A single number is the answer here: how many lines below include "computer"?

* [MATERIAL PROVIDED]
========

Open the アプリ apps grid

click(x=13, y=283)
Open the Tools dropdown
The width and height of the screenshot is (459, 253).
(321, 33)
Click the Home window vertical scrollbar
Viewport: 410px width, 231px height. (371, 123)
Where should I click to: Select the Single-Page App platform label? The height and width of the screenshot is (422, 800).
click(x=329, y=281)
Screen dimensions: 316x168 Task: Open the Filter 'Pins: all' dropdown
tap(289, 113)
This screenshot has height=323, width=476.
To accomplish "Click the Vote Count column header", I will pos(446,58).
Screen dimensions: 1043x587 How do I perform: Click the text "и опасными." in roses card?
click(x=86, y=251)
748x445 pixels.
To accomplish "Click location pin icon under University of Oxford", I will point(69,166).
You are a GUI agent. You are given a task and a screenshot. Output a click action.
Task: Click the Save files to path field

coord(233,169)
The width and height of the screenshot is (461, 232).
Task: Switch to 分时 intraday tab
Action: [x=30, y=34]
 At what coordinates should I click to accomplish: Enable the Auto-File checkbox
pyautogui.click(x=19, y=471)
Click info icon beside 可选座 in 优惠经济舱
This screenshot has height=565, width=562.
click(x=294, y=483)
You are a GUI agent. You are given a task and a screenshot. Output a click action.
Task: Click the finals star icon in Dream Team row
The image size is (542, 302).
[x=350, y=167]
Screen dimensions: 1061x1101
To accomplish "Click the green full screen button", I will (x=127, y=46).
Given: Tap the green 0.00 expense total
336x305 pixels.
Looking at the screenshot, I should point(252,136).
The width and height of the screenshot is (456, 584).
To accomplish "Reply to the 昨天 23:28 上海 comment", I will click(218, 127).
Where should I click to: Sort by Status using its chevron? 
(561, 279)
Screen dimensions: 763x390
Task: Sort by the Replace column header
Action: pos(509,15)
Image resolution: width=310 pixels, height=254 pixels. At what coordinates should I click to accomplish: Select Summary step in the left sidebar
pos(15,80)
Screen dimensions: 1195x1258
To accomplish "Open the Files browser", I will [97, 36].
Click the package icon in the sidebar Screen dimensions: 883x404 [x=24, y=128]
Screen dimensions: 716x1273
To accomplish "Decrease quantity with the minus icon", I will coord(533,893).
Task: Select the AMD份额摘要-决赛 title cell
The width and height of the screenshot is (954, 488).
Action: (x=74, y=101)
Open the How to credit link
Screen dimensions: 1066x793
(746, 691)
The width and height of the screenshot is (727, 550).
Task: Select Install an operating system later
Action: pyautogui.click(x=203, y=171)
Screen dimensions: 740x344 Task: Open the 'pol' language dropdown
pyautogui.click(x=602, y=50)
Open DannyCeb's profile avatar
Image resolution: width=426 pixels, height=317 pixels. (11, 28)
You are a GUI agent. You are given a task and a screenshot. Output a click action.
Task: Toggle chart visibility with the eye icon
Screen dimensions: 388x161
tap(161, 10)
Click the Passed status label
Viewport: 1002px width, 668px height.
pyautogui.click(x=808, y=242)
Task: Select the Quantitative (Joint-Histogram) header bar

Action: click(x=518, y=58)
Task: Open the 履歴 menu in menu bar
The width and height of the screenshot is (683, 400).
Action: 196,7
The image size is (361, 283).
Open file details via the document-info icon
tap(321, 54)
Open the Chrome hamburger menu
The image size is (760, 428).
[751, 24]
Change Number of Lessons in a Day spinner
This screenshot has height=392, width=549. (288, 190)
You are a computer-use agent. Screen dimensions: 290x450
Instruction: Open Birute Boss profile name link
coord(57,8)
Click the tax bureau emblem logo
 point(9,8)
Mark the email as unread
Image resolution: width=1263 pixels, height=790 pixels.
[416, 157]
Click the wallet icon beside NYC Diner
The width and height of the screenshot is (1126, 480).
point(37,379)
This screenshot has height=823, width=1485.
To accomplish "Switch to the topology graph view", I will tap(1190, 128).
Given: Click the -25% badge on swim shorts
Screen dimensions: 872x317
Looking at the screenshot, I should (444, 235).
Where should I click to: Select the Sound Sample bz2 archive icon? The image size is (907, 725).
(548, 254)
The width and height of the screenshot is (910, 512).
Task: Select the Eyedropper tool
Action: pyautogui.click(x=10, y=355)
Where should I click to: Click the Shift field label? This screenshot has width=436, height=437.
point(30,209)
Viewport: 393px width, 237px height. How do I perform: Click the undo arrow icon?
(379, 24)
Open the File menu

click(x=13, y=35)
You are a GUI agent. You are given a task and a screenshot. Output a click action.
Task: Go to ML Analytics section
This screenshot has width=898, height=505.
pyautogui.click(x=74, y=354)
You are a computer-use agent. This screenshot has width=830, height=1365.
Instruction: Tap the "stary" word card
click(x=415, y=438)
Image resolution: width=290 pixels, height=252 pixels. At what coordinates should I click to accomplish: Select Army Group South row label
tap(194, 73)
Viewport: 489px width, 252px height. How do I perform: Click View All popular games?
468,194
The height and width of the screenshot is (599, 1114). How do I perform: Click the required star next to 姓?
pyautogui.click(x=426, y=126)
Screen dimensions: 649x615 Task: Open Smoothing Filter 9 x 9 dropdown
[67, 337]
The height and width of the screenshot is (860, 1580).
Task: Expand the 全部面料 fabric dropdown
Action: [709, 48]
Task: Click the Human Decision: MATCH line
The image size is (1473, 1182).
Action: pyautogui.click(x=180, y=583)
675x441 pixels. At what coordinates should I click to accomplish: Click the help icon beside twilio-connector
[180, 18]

========

* [SOLUTION FOR THIS PROBLEM] 2